Yep, I agree, straw is the better insulator. It's also high in fibre and fine for nibbling - it's just really really low in calories so that's why rabbits should hay for eating. 

I usually fill the bed with straw and then make a hollow in the centre to sleep lined with a bit of hay to munch


----------



## Purple Mountain Rabbitry (Sep 25, 2010)

Thanks I will get some straw. I am so excited today is day 28 so nervous. I have hey in her nest box untill I can get some straw.


----------



## Sabine (Sep 28, 2010)

I personally would avoid hay in the nest box as it rots much faster than straw., especially as you won't be able to clean out the nest box for a while. Sometimes it's just not avoidable as some of my does pull it off the hay feeder and use it for nest building anyhow.


----------



## Bunnymom,K (Sep 30, 2010)

I always use straw for nest boxes as it is more absorbent and faster drying, insulating and does not rot very fast. Hay soaks up moisture then rots, it is also not very insulating.


----------



## AquaticRex (Oct 6, 2010)

did the babies come??


----------



## Purple Mountain Rabbitry (Oct 6, 2010)

found out my doe wasn't as far along as I thought. we think she didnt take when we bred but that she got bred one of the times she was out. she is a little escape artist.So idk when she is due but she is due and I have two others that are 14 days along. yay so babies hopefully with in the next two weeks


----------



## AquaticRex (Oct 6, 2010)

^_^ post pics when they do come!! lol i love baby bunny pics ^_^


----------



## Purple Mountain Rabbitry (Oct 6, 2010)

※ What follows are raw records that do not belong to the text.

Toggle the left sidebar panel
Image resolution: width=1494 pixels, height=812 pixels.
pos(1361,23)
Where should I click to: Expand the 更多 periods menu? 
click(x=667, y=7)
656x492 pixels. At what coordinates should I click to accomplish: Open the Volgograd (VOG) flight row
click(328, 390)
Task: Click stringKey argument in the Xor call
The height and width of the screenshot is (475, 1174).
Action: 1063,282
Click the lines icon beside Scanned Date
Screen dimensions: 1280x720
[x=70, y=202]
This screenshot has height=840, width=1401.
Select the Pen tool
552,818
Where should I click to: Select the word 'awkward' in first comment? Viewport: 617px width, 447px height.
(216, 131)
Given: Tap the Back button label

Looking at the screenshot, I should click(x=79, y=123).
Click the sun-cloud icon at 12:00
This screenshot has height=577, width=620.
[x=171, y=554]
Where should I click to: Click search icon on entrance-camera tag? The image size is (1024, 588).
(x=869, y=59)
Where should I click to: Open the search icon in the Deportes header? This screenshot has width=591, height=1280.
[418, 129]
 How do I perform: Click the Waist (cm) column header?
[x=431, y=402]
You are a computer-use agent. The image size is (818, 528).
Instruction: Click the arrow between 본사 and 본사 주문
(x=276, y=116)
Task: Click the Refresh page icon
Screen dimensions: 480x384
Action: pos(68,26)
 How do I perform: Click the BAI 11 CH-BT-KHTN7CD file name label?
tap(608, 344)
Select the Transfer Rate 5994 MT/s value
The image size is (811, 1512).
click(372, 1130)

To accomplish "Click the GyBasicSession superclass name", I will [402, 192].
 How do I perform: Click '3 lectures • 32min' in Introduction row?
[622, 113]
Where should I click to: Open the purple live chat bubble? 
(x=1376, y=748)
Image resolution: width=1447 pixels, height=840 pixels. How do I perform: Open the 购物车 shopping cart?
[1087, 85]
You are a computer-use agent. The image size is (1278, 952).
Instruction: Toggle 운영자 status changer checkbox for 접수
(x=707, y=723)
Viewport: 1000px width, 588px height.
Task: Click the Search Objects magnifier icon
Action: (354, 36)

I will I am soooooo excited and nervous. but Yeah pics will come ASAP when they have them.


----------



## GorbyJobRabbits (Oct 6, 2010)

Hay is for eating straw is not.


There have been a few complaints on the breeding board saying the doe is eating the hay out of the nest box, food is food no matter where it is sitting lol! Hay is NOT for nesting at all and like others said rots way too fast. Straw they generally will not try to eat and is just for the nesting.


----------